◆ Work to complete
Copy each line of the data below exactly, leaving out pictures.

◆ Collected data entries

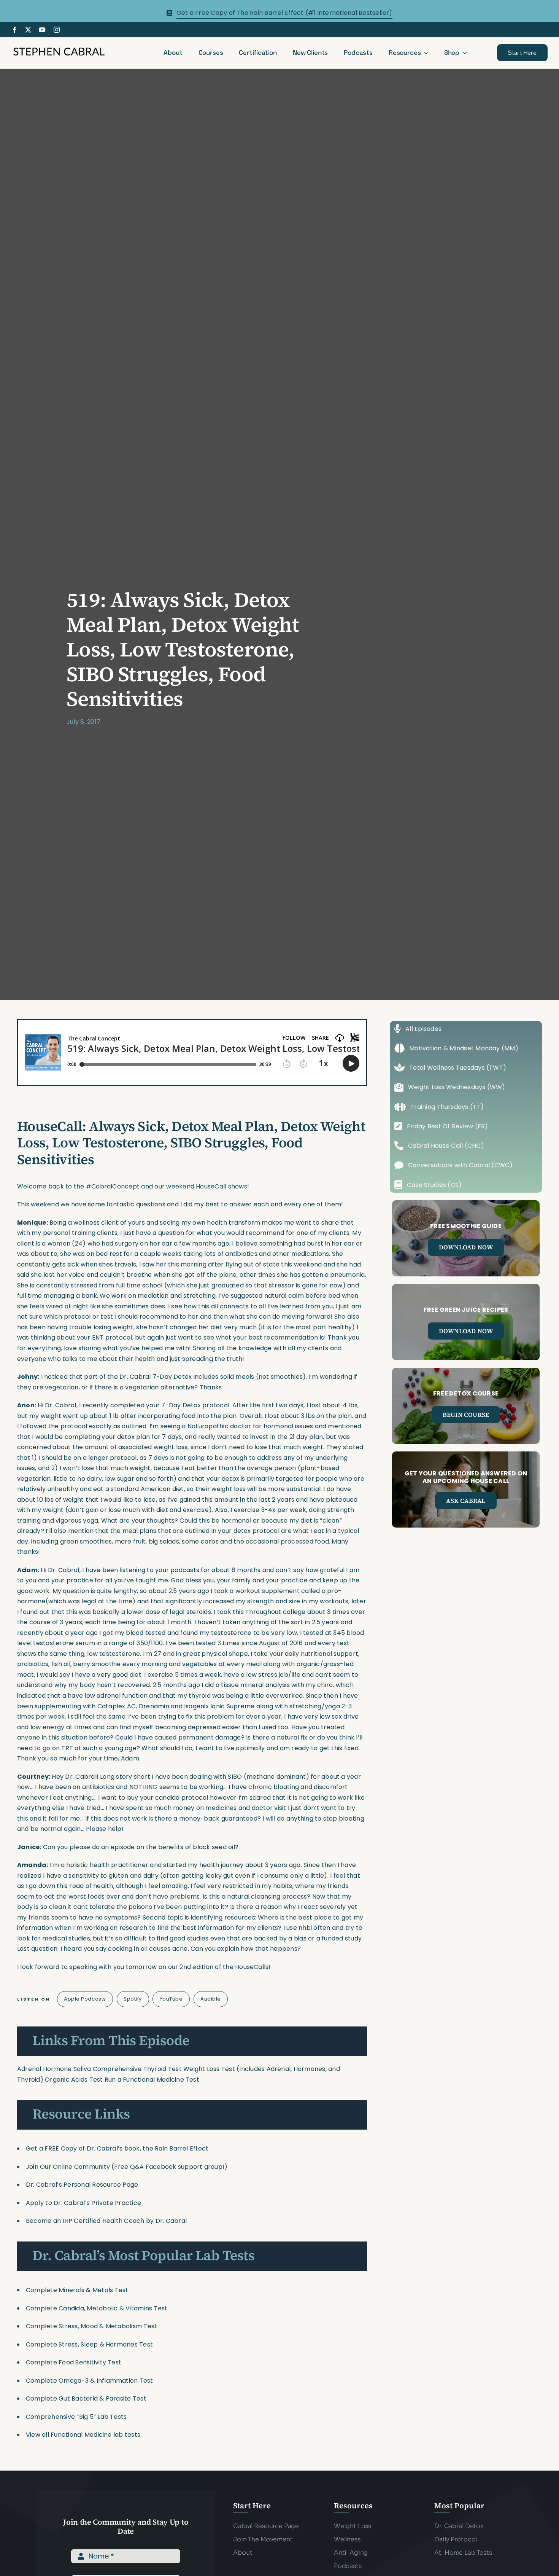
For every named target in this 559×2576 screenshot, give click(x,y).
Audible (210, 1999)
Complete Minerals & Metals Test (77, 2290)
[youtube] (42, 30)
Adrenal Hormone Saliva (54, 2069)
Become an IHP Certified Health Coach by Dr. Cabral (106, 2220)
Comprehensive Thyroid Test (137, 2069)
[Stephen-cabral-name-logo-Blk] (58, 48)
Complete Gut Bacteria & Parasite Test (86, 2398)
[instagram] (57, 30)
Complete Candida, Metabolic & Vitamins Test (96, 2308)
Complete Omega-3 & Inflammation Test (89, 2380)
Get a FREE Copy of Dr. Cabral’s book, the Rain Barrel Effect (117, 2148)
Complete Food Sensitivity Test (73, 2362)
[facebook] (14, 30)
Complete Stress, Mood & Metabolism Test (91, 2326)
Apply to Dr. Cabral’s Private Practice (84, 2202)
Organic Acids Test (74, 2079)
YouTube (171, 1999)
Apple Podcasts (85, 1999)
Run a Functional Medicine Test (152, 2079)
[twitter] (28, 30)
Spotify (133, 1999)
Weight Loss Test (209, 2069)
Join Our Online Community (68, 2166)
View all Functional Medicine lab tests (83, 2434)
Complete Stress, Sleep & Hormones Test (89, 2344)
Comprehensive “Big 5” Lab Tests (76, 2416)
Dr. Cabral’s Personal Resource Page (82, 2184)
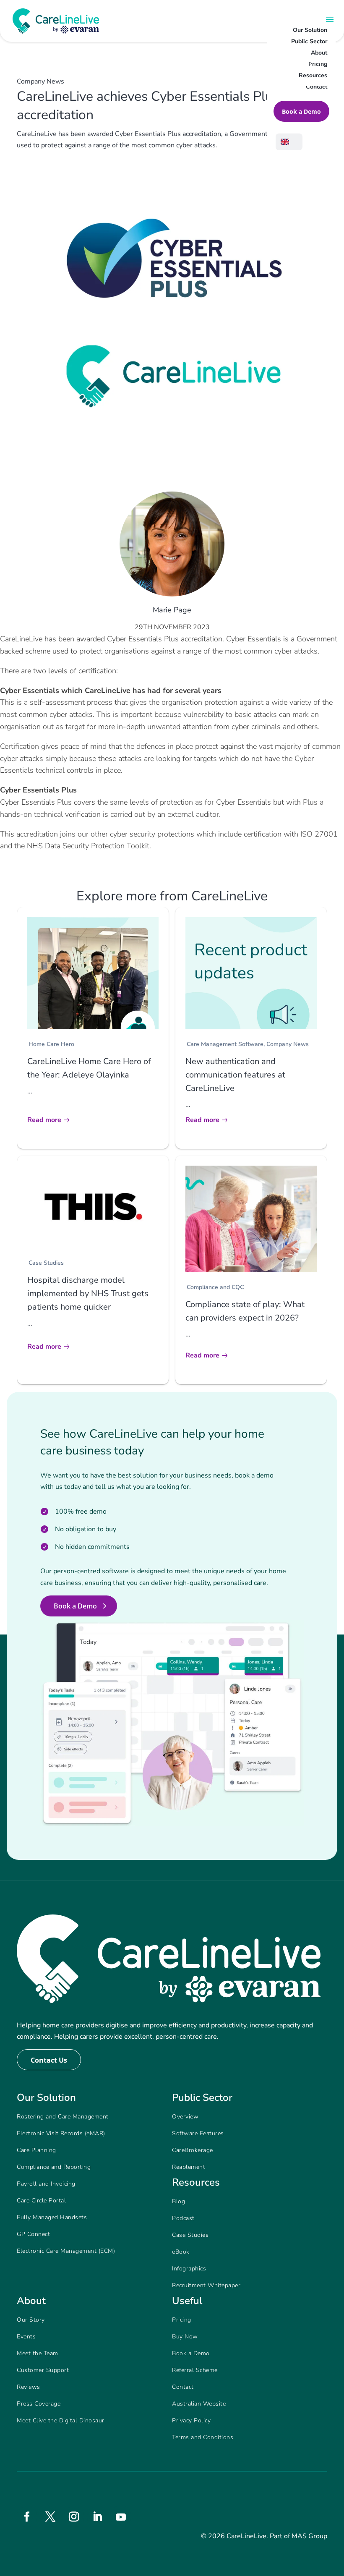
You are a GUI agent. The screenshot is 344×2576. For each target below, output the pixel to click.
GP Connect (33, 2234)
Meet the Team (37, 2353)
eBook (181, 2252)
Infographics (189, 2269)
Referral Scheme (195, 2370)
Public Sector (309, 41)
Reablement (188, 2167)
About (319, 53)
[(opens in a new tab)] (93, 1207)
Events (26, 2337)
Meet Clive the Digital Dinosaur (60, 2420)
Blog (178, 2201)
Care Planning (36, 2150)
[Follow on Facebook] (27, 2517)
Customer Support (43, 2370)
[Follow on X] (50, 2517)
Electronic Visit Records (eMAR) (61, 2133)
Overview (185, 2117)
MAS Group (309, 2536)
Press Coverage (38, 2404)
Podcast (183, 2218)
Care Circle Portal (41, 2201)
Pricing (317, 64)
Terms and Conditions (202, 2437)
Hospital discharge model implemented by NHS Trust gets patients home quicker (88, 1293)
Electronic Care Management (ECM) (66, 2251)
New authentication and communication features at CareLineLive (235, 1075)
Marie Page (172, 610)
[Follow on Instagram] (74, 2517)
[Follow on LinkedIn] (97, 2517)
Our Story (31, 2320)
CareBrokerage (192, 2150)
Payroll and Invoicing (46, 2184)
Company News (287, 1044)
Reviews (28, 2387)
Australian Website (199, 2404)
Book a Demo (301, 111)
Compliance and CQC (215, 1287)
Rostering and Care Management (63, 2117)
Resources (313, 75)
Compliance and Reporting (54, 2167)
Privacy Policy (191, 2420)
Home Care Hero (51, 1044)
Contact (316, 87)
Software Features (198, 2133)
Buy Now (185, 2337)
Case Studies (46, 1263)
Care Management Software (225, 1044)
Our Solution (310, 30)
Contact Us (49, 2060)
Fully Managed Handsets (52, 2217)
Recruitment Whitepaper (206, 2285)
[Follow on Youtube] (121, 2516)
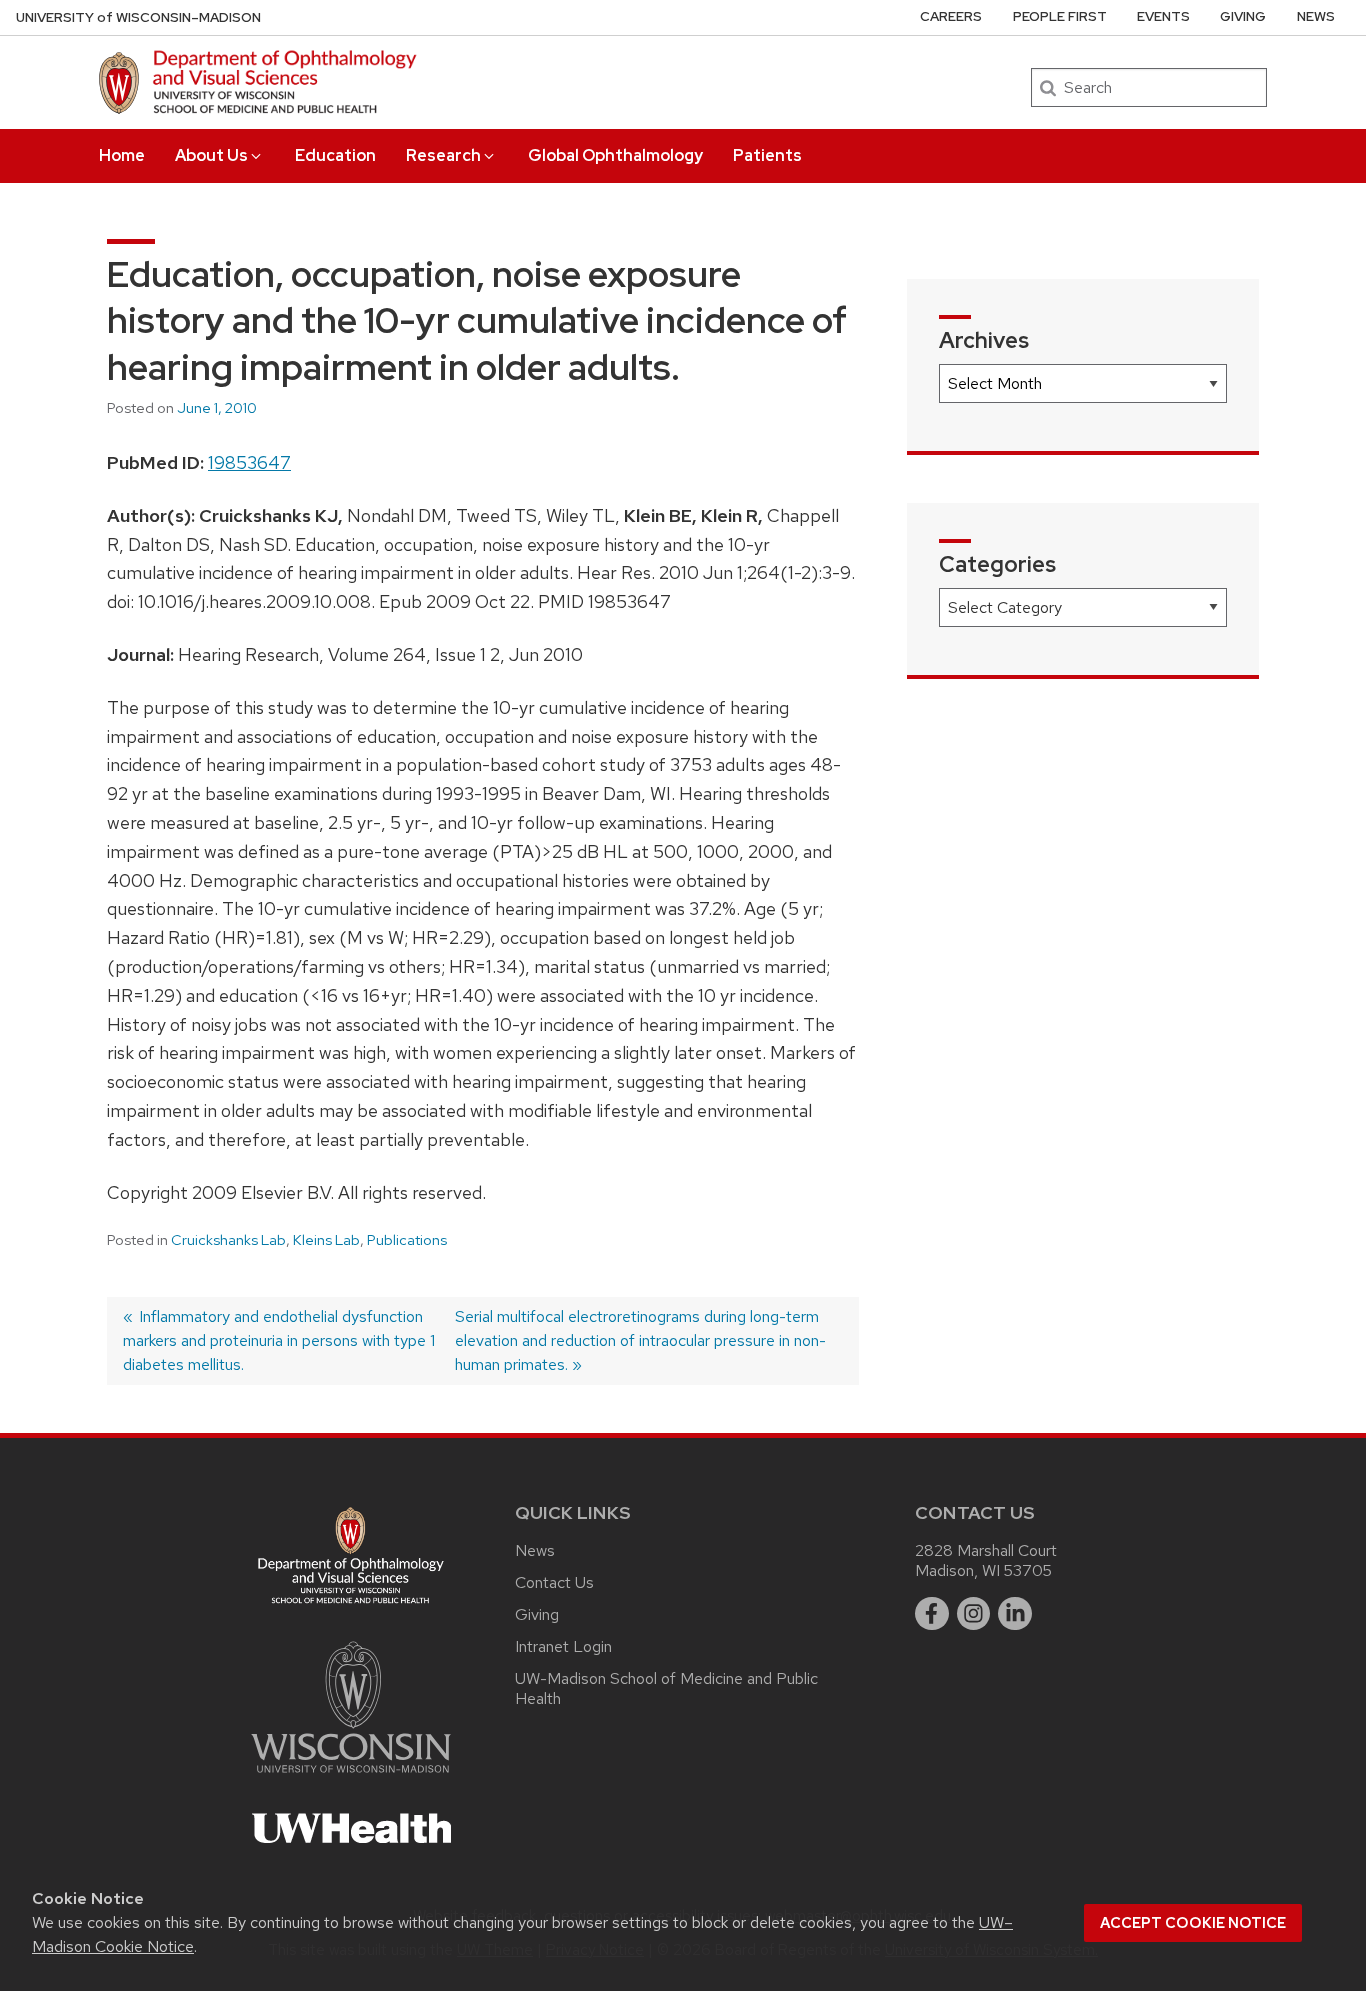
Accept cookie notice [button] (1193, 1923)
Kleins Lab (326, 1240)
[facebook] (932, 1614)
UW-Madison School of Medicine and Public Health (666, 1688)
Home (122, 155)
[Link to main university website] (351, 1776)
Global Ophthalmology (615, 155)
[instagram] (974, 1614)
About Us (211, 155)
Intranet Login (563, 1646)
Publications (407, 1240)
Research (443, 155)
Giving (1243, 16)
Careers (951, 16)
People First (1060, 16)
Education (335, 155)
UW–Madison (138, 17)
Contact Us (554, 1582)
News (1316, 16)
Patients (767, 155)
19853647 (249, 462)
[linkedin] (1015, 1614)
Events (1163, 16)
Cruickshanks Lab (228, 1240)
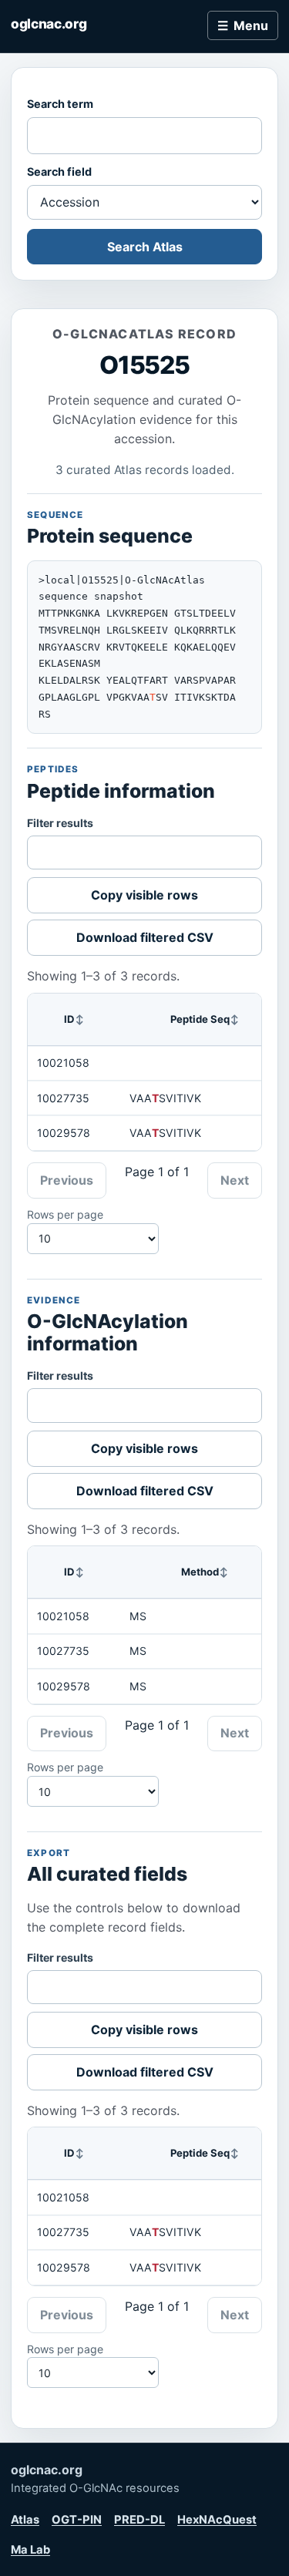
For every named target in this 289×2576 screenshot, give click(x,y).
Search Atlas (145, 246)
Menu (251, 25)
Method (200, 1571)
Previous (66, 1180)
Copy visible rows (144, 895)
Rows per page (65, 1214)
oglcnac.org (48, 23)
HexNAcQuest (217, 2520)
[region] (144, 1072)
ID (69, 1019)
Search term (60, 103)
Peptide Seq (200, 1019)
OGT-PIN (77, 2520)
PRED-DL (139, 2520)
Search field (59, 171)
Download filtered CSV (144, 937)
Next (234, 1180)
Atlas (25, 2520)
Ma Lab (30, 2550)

◆ Solved exercise
For every named target in this 559×2576 screenshot, give click(x,y).
Audible (210, 1999)
Complete Minerals & Metals Test (77, 2290)
[youtube] (42, 30)
Adrenal Hormone Saliva (54, 2069)
Become an IHP Certified Health Coach by Dr. Cabral (106, 2220)
Comprehensive Thyroid Test (137, 2069)
[Stephen-cabral-name-logo-Blk] (58, 48)
Complete Gut Bacteria & Parasite Test (86, 2398)
[instagram] (57, 30)
Complete Candida, Metabolic & Vitamins Test (96, 2308)
Complete Omega-3 & Inflammation Test (89, 2380)
Get a FREE Copy of Dr. Cabral’s book, the Rain Barrel Effect (117, 2148)
Complete Food Sensitivity Test (73, 2362)
[facebook] (14, 30)
Complete Stress, Mood & Metabolism Test (91, 2326)
Apply to Dr. Cabral’s Private Practice (84, 2202)
Organic Acids Test (74, 2079)
YouTube (171, 1999)
Apple Podcasts (85, 1999)
Run a Functional Medicine Test (152, 2079)
[twitter] (28, 30)
Spotify (133, 1999)
Weight Loss Test (209, 2069)
Join Our Online Community (68, 2166)
View all Functional Medicine lab tests (83, 2434)
Complete Stress, Sleep & Hormones Test (89, 2344)
Comprehensive “Big 5” Lab Tests (76, 2416)
Dr. Cabral’s Personal Resource Page (82, 2184)
You are a GUI agent. The screenshot is 344×2576. For each target below, output the pixel to click.
GP Connect (33, 2234)
Meet the Team (37, 2353)
eBook (181, 2252)
Infographics (189, 2269)
Referral Scheme (195, 2370)
Public Sector (309, 41)
Reablement (188, 2167)
About (319, 53)
[(opens in a new tab)] (93, 1207)
Events (26, 2337)
Meet Clive the Digital Dinosaur (60, 2420)
Blog (178, 2201)
Care Planning (36, 2150)
[Follow on Facebook] (27, 2517)
Customer Support (43, 2370)
[Follow on X] (50, 2517)
Electronic Visit Records (eMAR) (61, 2133)
Overview (185, 2117)
MAS Group (309, 2536)
Press Coverage (38, 2404)
Podcast (183, 2218)
Care Circle Portal (41, 2201)
Pricing (317, 64)
Terms and Conditions (202, 2437)
Hospital discharge model implemented by NHS Trust gets patients home quicker (88, 1293)
Electronic Care Management (ECM) (66, 2251)
New authentication and communication features at CareLineLive (235, 1075)
Marie Page (172, 610)
[Follow on Instagram] (74, 2517)
[Follow on LinkedIn] (97, 2517)
Our Story (31, 2320)
CareBrokerage (192, 2150)
Payroll and Invoicing (46, 2184)
Company News (287, 1044)
Reviews (28, 2387)
Australian Website (199, 2404)
Book a Demo (301, 111)
Compliance and CQC (215, 1287)
Rostering and Care Management (63, 2117)
Resources (313, 75)
Compliance and Reporting (54, 2167)
Privacy Policy (191, 2420)
Home Care Hero (51, 1044)
Contact (316, 87)
Software Features (198, 2133)
Buy Now (185, 2337)
Case Studies (46, 1263)
Care Management Software (225, 1044)
Our Solution (310, 30)
Contact Us (49, 2060)
Fully Managed Handsets (52, 2217)
Recruitment Whitepaper (206, 2285)
[Follow on Youtube] (121, 2516)
Accept cookie notice [button] (1193, 1923)
Kleins Lab (326, 1240)
[facebook] (932, 1614)
UW-Madison School of Medicine and Public Health (666, 1688)
Home (122, 155)
[Link to main university website] (351, 1776)
Global Ophthalmology (615, 155)
[instagram] (974, 1614)
About Us (211, 155)
Intranet Login (563, 1646)
Publications (407, 1240)
Research (443, 155)
Giving (1243, 16)
Careers (951, 16)
People First (1060, 16)
Education (335, 155)
UW–Madison (138, 17)
Contact Us (554, 1582)
News (1316, 16)
Patients (767, 155)
19853647 (249, 462)
[linkedin] (1015, 1614)
Events (1163, 16)
Cruickshanks Lab (228, 1240)
For every named target in this 289×2576 screenshot, give click(x,y).
Search Atlas (145, 246)
Menu (251, 25)
Method (200, 1571)
Previous (66, 1180)
Copy visible rows (144, 895)
Rows per page (65, 1214)
oglcnac.org (48, 23)
HexNAcQuest (217, 2520)
[region] (144, 1072)
ID (69, 1019)
Search term (60, 103)
Peptide Seq (200, 1019)
OGT-PIN (77, 2520)
PRED-DL (139, 2520)
Search field (59, 171)
Download filtered CSV (144, 937)
Next (234, 1180)
Atlas (25, 2520)
Ma Lab (30, 2550)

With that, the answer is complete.